··· EXTRACT PROVIDED
Market Seasonality Effect in World Equity Indexes

Out of many existing seasonal effects, one is the market maxim “Sell in May and go away” or a Halloween effect. The profitability stems from a simple finding that on average stocks deliver close to zero returns in the six-month period from May through October while giving a risk premium only from November through April. Although the idea is pretty simple, academic research has found this effect to be profitable. As more recent research is suggesting, this anomaly could be enhanced, and become even more profitable (more information can be found in our screener). Additionally, this effect is global since this pattern is present in almost every country in the world.
······
··· LISTED ENTRIES
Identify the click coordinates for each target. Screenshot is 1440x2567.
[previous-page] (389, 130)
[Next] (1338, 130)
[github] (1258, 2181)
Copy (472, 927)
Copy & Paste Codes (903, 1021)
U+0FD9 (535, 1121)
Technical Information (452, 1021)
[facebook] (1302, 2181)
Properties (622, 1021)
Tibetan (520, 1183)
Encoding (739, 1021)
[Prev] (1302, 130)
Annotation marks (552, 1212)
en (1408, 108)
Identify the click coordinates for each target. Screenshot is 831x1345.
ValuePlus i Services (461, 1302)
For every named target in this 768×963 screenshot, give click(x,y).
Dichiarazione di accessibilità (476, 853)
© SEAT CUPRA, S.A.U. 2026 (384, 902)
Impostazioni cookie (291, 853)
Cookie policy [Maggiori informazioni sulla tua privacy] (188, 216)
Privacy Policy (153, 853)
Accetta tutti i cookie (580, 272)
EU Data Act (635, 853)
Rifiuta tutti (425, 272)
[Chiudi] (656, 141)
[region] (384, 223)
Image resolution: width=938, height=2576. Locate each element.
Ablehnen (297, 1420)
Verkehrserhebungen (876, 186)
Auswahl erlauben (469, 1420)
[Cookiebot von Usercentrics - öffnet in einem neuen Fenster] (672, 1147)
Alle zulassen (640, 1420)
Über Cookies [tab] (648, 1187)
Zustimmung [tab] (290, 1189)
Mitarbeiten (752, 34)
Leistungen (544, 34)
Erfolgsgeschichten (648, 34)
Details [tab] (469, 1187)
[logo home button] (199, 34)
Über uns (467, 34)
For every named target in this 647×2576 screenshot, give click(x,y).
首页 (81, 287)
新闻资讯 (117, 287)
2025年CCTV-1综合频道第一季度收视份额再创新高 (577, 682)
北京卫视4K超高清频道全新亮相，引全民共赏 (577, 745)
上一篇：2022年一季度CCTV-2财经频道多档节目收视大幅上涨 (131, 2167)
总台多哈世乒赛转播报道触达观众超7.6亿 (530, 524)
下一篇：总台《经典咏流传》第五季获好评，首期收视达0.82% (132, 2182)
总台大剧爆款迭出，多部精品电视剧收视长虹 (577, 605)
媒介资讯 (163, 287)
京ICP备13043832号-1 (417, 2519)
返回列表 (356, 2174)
······
TASKS:
• A. Repeat everything in the passage on market seasonality from "Out of many" down to "in the world.".
• B. Answer the following from the passage on market seasonality:
(i) Which market maxim does it cite as a seasonal effect?
(ii) In which six-month period do stocks deliver close to zero returns on average?
(iii) Where is the pattern said to be present?

THE REPLIES:
• A.
Out of many existing seasonal effects, one is the market maxim “Sell in May and go away” or a Halloween effect. The profitability stems from a simple finding that on average stocks deliver close to zero returns in the six-month period from May through October while giving a risk premium only from November through April. Although the idea is pretty simple, academic research has found this effect to be profitable. As more recent research is suggesting, this anomaly could be enhanced, and become even more profitable (more information can be found in our screener). Additionally, this effect is global since this pattern is present in almost every country in the world.

• B.
(i) "Sell in May and go away"
(ii) From May through October
(iii) In almost every country in the world